First of all "corporate sponsors" made it clear that they need Linux on servers (IBM wanted to fight Sun and Microsoft, but probably more Sun than Microsoft; the same was true for Intel). Therefore, despite Linus previous convictions, Linux on desktop became No.2 task and from now on Linux will be developed mainly as a server OS. Talks about Linux on desktop will continue for next several years and interesting applications for Linux will emerge, but there is not much money on the desktop and it's money that (in a subtle way via Linux startups that are financed by Intel, IBM and other large companies) determine the actual direction of Linux development. To reuse old cliché of the Clinton campaign "it's money, stupid". Volunteers are welcome, but they does not matter.
Second, they made him a poster boy for both Linux commercial promotion and for anti-Microsoft campaign. Much later in his 1992 interview to BBC World Linus said that he is pretty happy to play this role:
"In a way it is fun. I'm pleased to be a poster boy. It gives me some self-importance," he said.

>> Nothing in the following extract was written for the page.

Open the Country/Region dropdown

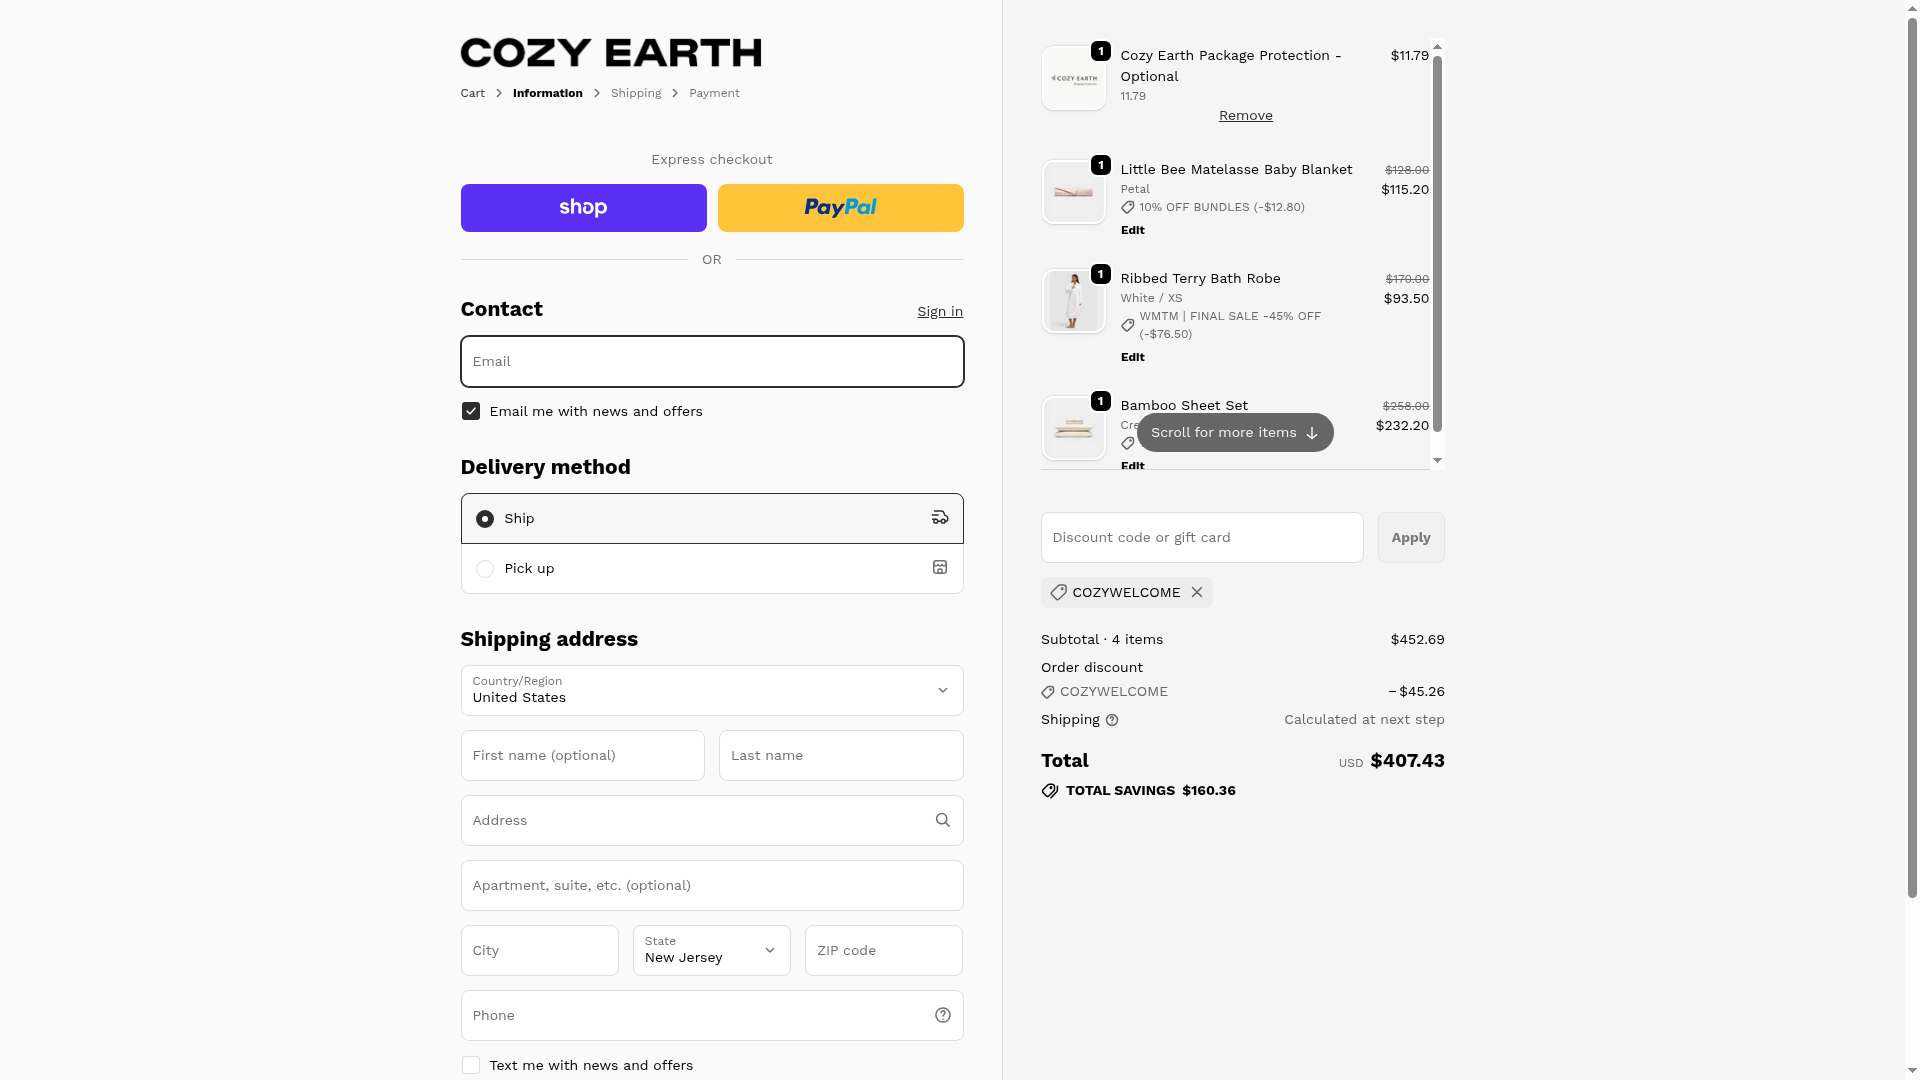(711, 690)
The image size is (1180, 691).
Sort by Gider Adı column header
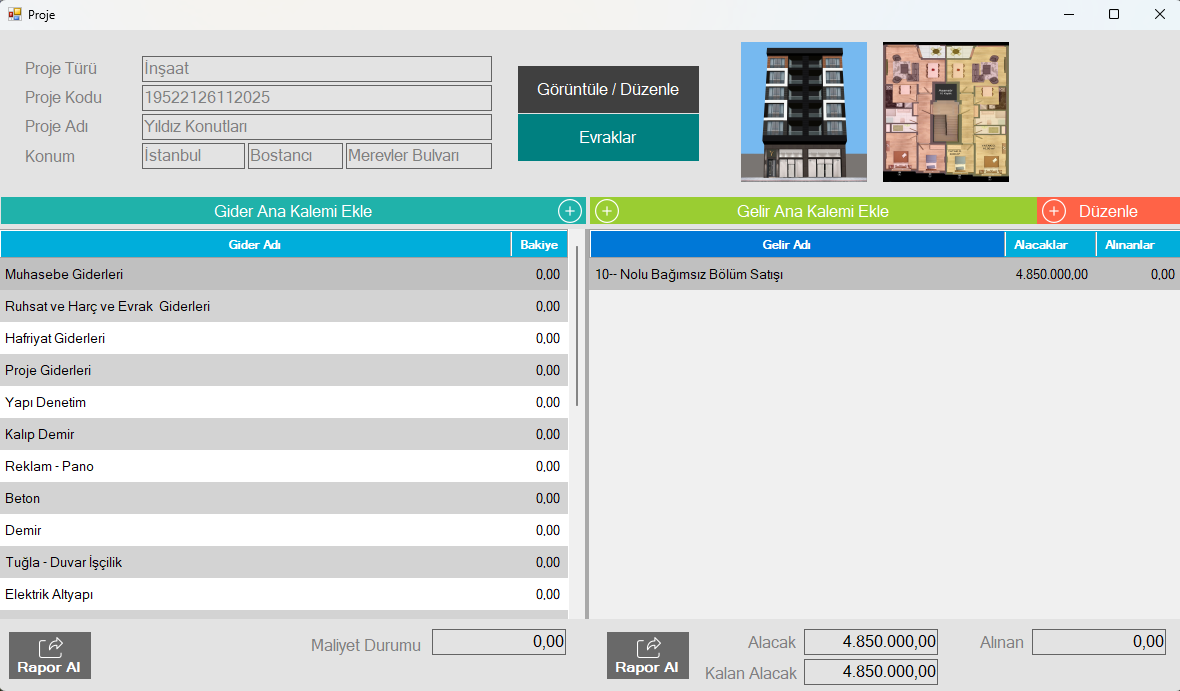pos(255,245)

He would not, however, want to become personally involved in the dispute with Microsoft.
"I've tried to stay out of the Microsoft debate. If you start doing things because you hate others and want to screw them over the end result is bad," he said.
If the period when Linus controlled the direction of Linux development ever existed, it definitely come to end. Not only he became "a developer for hire" that barely understand the code of some subsystems that he incorporates into the kernel (see more about it in discussion of v.2.4 problems), he become "a hired gun" in an ultra-secret and ultra-closed organization. Yes, he still can make an important decisions and yes he still can optimize kernel the way he liked (and sometimes cutting chunks of necessary code that he considered "raw", but that was necessary for the future development of a particular subsystem). But what and when should included in the kernel is now a different story. In a sense he became a prisoner of his own project.
The selection of features from which he can chose is no longer controlled by him. And the first such feature that he previously objected against that that now became almost No. 1 priority was SMP. Another thing that he probably cannot predict at this time was that he and his beloved OS will become the core of several crazy Linux IPO that enriched few members of Linux community (including Linus Torvalds himself), but was a huge rip-off for many naive open source supporters. As we will see in 2001 he more and more looks like a guy on the former girlfriend wedding party.
As for Transmeta experience he probably can attest that the company was able to transform a former "free developer" into some mixture of a developer, a marketer and a ceremonial figure suitable for keynote addresses and product launches. And Transmeta was interested in Linus as a PR figure probably much more than in his technical abilities as a kernel developer.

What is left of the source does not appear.